CONSIGNES:
a: Résumez le témoignage en deux phrases.
b: Prolongez le témoignage au-delà de sa dernière phrase.

TEXTE PRÉSENTÉ:
La décision d’Alix, cette nouvelle étape de sa vie, ne change rien de mon côté. Évidemment qu’iel m’attire toujours autant. Et je me définis toujours comme lesbienne. Ou plus précisémen­t comme une grosse gouine. Il y a une essence politique dans la façon dont je définis mon identité : ce n’est pas le sexe ou le genre de mon ou ma partenaire qui fait ce que je suis. J’étais lesbienne avant d’être amoureuse d’une femme.

Dans la rue, les gens ne savent pas vraiment comment nous situer et ça nous fait marrer. Parfois, on nous prend pour un couple de garçons. Parfois de filles. Parfois pour des hétéros. Ce qui me plaît, je l’avoue, c’est quand quelqu’un nous genre d’une certaine façon, puis se reprend et s’emmêle les pinceaux en se justifiant. Je me dis que, pour une fois, ce sont les autres, les hétéros, qui sont dans l’embarras. Et c’est assez jouissif.

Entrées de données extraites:
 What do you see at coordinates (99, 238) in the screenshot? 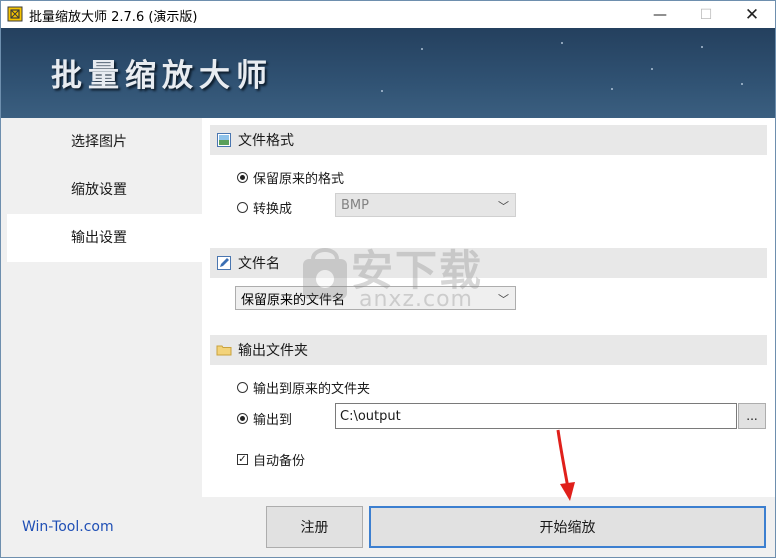
I see `sidebar-item-label: 输出设置` at bounding box center [99, 238].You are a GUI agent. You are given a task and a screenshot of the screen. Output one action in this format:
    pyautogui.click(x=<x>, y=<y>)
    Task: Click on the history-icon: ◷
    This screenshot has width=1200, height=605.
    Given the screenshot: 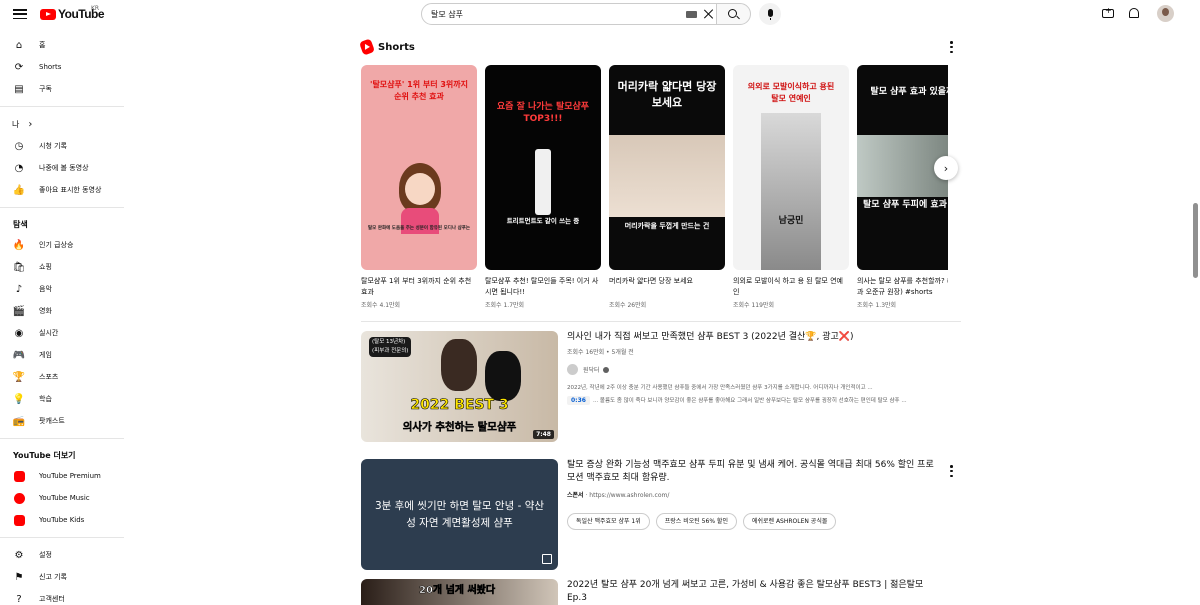 What is the action you would take?
    pyautogui.click(x=19, y=146)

RÉPONSES PAR NUMÉRO:
a: La décision d'Alix ne change rien pour la personne qui s'exprime, toujours attirée par iel et se définissant toujours comme lesbienne, car son identité, de nature politique, ne dépend ni du sexe ni du genre de sa ou son partenaire. Dans la rue, le couple est pris tantôt pour deux garçons, tantôt pour deux filles ou pour des hétéros, ce qui l'amuse, et voir des hétéros se reprendre et s'embrouiller en se justifiant lui procure un plaisir jouissif.

b:
Et de mon côté, je ne genre pas toujours Alix de la même façon. J’utilise vraiment les trois genres : féminin, masculin et neutre… Il faut dire que nous parlons beaucoup en espagnol entre nous – iel a appris ma langue maternelle – et que c’est un peu plus simple qu’en français. Au lieu de choisir entre le “o” ou le “a” final, nous utilisons le “e”. C’est devenu pour nous tout à fait naturel. » ●

« POUR MOI, SA DÉMARCHE EST NATURELLE. JE N’AI AUCUN PROBLÈME AVEC ÇA, JE M’ADAPTE À TOUT »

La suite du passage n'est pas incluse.